◆ **Défi 1**
Indiquez si chacune des affirmations suivantes concorde avec le texte cité, en répondant par oui ou par non et en citant les mots du texte qui tranchent. (a) Le Labor Day tombe le premier lundi de septembre. (b) Les électeurs américains se déterminent généralement en fonction de critères de politique étrangère. (c) En 1992, Bill Clinton l'a emporté contre le père de l'actuel président.
◆ **Défi 2**
Répondez brièvement aux questions suivantes à partir du texte cité.
(a) À quoi le texte compare-t-il le fait de prédire le résultat d'une élection présidentielle plusieurs mois à l'avance ?
(b) En quelle année Bill Clinton a-t-il gagné l'élection grâce au slogan cité ?
(c) De quelle conception de l'État les « pères fondateurs » se méfiaient-ils ?
◆ **Défi 3**
Relevez toutes les expressions en anglais qui figurent dans le texte cité.

---------- Texte cité ----------

Prédire le résultat d'une élection présidentielle à plusieurs mois de distance, c'est un peu comme prévoir le temps qu'il fera : on peut tomber juste, mais ce ne sera sûrement pas sous l'effet de la raison. De toute éternité, la règle d'or de l'observateur de la vie politique américaine a été de ne jamais se fier ni aux sondages ni à ses intuitions avant que le peuple ne commence à se pencher sérieusement sur la compétition électorale, c'est-à-dire avant le Labor Day (premier lundi de septembre). Cette année, l'élection s'annonce particulièrement ouverte et incertaine, l'opinion étant divisée et sujette à des influences conjoncturelles imprévisibles. La prudence est donc encore plus nécessaire qu'à l'accoutumée.
Un contexte inhabituel
Il est extrêmement inhabituel qu'une élection, aux États-Unis, se présente dans un contexte marqué par de tels enjeux internationaux. Les électeurs américains se déterminent généralement en fonction de critères intérieurs, et principalement économiques. En 1992 - on s'en souvient - le slogan qui avait permis à Bill Clinton de l'emporter contre le père de l'actuel président était : " It's the economy, stupid ! " (" Y a que l'économie qui compte, gros bêta ! "). Dans un pays-continent comme l'Amérique, où le système politique vise à permettre aux citoyens organisés en groupes d'influence et de pression d'exercer un pouvoir direct sur les décisions, c'est encore plus vrai qu'ailleurs : la Constitution, avec ses " checks and balances " (contrôles et équilibres) est faite de telle manière que, dans la détermination des orientations du pays, les considérations intérieures priment toujours sur la politique étrangère. Les " pères fondateurs " se méfiaient d'une conception de l'État qui privilégiait la politique extérieure, tendance dont ils pensaient à juste titre qu'elle contribuait à une centralisation des pouvoirs, avec les tentations monarchiques que cela implique (1).

---------- Entrées de données ----------

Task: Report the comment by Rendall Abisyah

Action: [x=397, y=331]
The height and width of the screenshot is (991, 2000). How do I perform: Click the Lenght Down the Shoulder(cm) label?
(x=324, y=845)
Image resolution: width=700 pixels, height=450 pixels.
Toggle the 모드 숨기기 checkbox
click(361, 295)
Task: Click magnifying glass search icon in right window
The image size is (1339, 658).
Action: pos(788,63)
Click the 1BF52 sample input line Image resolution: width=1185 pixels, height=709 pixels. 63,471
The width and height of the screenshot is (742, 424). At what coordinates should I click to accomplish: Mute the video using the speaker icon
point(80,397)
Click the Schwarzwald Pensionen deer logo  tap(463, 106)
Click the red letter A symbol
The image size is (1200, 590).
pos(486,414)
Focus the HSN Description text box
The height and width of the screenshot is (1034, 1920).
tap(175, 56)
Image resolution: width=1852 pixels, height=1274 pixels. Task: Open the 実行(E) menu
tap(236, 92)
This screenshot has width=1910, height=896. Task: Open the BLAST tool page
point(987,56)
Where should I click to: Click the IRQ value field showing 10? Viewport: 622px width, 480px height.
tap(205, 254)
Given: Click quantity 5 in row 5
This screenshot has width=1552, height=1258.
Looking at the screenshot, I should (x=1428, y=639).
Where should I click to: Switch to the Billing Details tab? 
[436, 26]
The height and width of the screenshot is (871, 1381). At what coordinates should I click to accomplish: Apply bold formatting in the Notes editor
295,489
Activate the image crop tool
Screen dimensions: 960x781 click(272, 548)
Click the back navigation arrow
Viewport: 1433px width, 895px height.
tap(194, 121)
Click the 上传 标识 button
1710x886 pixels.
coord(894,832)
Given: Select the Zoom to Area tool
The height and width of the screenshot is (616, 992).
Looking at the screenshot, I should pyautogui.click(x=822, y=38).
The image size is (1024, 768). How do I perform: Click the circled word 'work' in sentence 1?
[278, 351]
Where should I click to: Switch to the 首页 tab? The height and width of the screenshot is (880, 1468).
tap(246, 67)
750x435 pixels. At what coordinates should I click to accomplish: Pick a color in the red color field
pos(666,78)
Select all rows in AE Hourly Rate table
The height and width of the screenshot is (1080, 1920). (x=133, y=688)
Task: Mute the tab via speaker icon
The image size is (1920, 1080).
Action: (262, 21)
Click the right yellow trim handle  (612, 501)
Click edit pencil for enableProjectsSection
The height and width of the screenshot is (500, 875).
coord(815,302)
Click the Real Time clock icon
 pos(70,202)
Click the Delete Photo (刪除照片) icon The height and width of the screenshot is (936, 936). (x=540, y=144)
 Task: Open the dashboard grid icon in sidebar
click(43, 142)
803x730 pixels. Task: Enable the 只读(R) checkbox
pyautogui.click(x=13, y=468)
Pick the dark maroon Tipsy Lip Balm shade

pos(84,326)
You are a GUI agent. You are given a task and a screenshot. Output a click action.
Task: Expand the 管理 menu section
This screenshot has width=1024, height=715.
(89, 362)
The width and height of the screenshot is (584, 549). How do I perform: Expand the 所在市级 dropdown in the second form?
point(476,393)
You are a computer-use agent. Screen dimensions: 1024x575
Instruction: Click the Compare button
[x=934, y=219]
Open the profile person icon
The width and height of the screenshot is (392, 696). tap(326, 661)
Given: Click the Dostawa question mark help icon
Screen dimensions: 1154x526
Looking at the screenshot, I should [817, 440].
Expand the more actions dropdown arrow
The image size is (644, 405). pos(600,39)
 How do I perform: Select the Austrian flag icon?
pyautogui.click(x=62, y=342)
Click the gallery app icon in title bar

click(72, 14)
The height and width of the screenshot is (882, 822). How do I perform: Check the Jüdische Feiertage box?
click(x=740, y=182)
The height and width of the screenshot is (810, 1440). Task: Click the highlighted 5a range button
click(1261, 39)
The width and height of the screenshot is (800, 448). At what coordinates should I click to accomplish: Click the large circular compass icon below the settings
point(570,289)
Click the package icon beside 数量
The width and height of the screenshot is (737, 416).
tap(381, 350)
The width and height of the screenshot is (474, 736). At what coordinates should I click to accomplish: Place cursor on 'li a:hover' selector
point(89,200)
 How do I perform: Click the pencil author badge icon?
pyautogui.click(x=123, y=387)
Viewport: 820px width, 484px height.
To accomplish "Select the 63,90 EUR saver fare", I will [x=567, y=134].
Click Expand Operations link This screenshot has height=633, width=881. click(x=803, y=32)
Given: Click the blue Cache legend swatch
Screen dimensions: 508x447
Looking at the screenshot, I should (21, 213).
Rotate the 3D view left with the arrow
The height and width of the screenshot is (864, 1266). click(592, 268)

----------

◆ **Réponse détaillée 1**
(a) Oui : « avant le Labor Day (premier lundi de septembre) »
(b) Non : « Les électeurs américains se déterminent généralement en fonction de critères intérieurs, et principalement économiques. »
(c) Oui : « le slogan qui avait permis à Bill Clinton de l'emporter contre le père de l'actuel président »

◆ **Réponse détaillée 2**
(a) À prévoir le temps qu'il fera.
(b) En 1992.
(c) D'une conception de l'État qui privilégiait la politique extérieure.

◆ **Réponse détaillée 3**
- Labor Day
- It's the economy, stupid !
- checks and balances